Prefer standard C++ library headers when you can. <ctype.h> should be <cctype>, <stdlib.h> should be <cstdlib>, and <stdio.h> should be <stdio>. Mixing non-standard headers with .h extension and standard headers in the same compilation unit can cause problems in some compilers and you'll also miss out on some important things like namespace scoping and function overloading.
Finally, take your time with the solution and put some care and love into it. I realize that it's homework and you're under a deadline, but you'll be facing even tougher deadlines in the real world where this kind of coding just won't be acceptable. Name your identifiers properly, format your code legibly, document what your functions do (not just how each line of code works which is something you actually shouldn't be doing so much later as you understand the language better). Some coding TLC will take you a long way. Really think about how to design solutions to a problem (if we're taking a procedural approach, decompose the problem into procedures as general units of work and not a mere chopped up version of your overall logic). #2 will help with this.

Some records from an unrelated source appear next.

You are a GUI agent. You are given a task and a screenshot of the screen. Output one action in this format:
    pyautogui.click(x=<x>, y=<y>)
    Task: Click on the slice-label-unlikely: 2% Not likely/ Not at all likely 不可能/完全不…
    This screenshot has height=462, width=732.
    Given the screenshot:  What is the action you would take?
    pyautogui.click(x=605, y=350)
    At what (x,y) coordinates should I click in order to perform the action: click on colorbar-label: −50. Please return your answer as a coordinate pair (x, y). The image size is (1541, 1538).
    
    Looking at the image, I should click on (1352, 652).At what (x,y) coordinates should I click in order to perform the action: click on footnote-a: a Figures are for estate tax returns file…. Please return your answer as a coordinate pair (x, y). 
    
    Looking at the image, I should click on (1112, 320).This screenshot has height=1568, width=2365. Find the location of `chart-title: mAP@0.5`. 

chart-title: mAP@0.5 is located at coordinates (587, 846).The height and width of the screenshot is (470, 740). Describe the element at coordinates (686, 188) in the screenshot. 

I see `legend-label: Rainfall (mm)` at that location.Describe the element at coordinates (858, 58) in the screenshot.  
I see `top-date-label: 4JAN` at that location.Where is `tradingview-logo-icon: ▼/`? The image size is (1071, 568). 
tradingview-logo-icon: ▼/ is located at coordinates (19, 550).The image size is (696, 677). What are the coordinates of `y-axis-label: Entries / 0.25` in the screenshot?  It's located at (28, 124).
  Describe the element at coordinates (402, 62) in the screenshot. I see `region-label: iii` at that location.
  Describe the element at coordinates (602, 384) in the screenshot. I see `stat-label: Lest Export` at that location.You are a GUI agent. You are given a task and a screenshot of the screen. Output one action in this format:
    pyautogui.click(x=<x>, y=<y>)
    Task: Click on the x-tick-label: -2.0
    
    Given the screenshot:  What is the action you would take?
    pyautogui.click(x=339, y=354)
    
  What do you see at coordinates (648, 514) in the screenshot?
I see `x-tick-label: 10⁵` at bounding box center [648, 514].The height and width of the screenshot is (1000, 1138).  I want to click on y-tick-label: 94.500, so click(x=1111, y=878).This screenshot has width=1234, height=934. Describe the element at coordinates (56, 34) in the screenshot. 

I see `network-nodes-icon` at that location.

** Example: rather than a function named 'postfix' which works with some global input string and manipulates some global stack and partially evaluates the expression, make it accept an input string and return* the individual tokens. Now it's a general function you can reuse anywhere and you also reduced it to a much easier problem to solve and test. Document it and name it that way as well, focusing on the usage and what it accepts and returns. For instance:
// Tokenize an input string. Returns the individual tokens as
// a collection of strings.
std::vector<std::string> tokenize(const std::string& input);
This is purely an example and it may or may not be the best one for this particular problem, but if you take a proper approach to designing procedures, the end result is that you should have built yourself a library of well-tested, reusable code that you can use again and again to make all your future projects that much easier. You'll also make it easier to decompose complex problems into a number of simpler problems to solve which will make everything easier and the whole coding and testing process much smoother.
I see a number of things which all likely contribute to the issue of it not working:
There are no error or bounds checking. I realize that this is homework and as such may have specific requirements/specifications which eliminate the need for some checks, but you still need some to ensure you are correctly parsing the input. What if you exceed the array size of equ/tmp/t? What if your stack is empty when you try to pop/top it?
There are a few if statements that look like else if (t == '+' || '-') which most likely doesn't do what you want them to. This expression is actually always true since '-' is non-zero and is converted to a true value. You probably want else if (t == '+' || t == '-').
As far as I can tell you seem to skip parsing or adding '(' to the stack which should make it impossible for you to actually evaluate the expression properly.
You have a while loop in the middle of postfix() which skips multiple ')' but doesn't do anything.
Your code is very hard to follow. Properly naming variables and functions and eliminating most of the globals (you don't actually need most of them) would help a great deal as would proper indentation and add a few spaces in expressions.
There are other minor issues not particularily worth mentioning. For example the covchar() and covnum() functions are much more complex than needed.
I've written a few postfix parsers over the years and I can't really follow what you are trying to do, which isn't to say the way you're trying is impossible but I would suggest re-examining at the base logic needed to parse the expression, particularly nested levels of brackets.